ST. LOUIS – Around the world, cardiac deaths are seeing a sharp uptick amid the COVID-19 pandemic and cardiologists are working to educate heart patients with information that can help them contribute to the death rate.
What is still unknown, however, is how much to blame COVID-19 is for the rise in cardiac arrests.
Dr. Georges Chahoud, a cardiologist from SSM Health St. Joseph Hospital in Lake St. Louis, says there is reason to believe that during quarantine, there was a fear of coming to the hospital or calling 911. But now he is working along with his peers to get the message out to the public that they can’t postpone a heart attack until COVID-19 disappears and that hospitals can safely handle emergencies.
Many patients with cardiovascular disease delayed care and, by the time they come to the hospital, they are much more advanced in their disease and therefore at much more risk of dying. The rise in cardiac deaths seem to happen out of the hospital, meaning the patient chose not to call for an emergency, or when they called for emergency help, their situation was dire.
Locally, Dr. George noticed up to a 50 percent decline in cardiac patients in the hospital during the quarantine. In New York, during the peak of COVID-19, up to 90 percent of patients with heart conditions died.

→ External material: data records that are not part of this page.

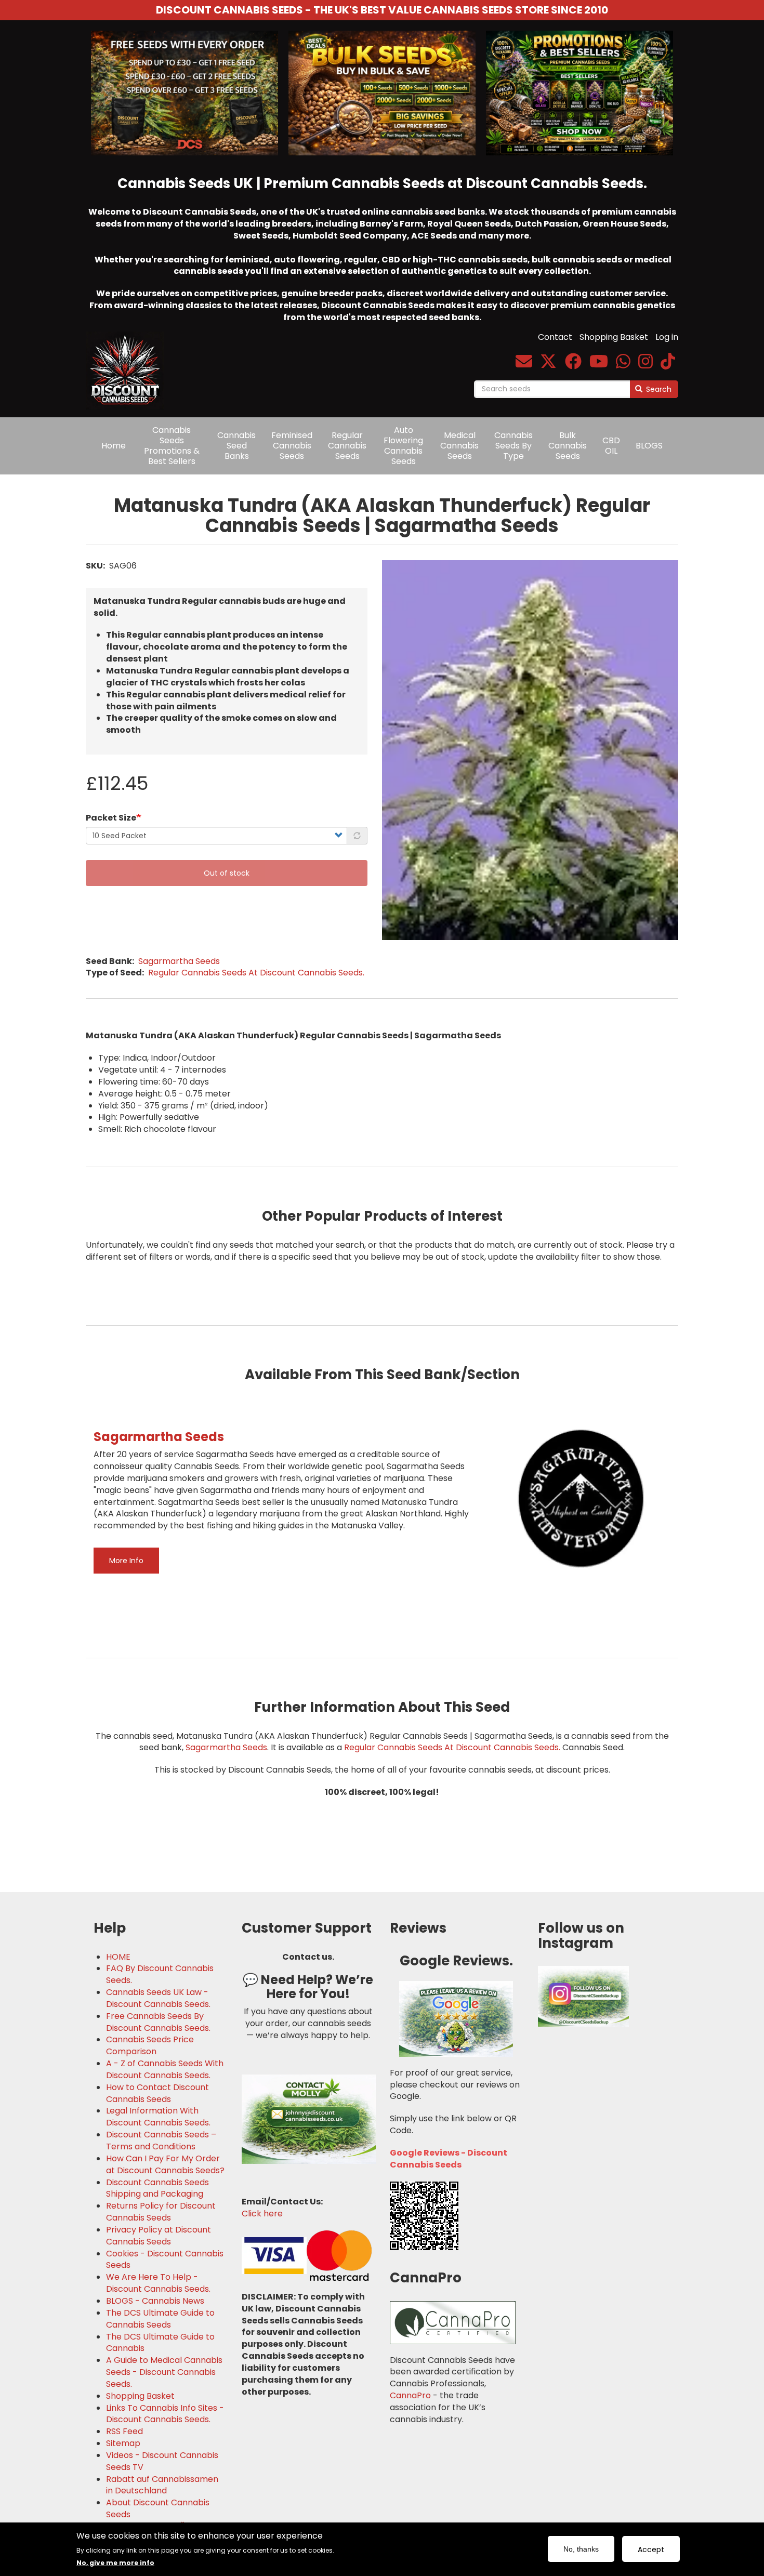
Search (657, 389)
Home (113, 446)
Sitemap (123, 2443)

“We know from our data, the only treatment that can support patients in cardiac arrest is immediate intervention from the cath lab inside the hospital to open up their block arteries,” Chahoud said. “The longer they wait, the higher the chance they may have mechanical complications or cardiogenic shock.”
Dr. Chahoud says the message he wants to get out is, “If you have a heart conditions or symptoms suggesting of a heart attack or stroke, don’t wait. Call 911 and get to the hospital right away.”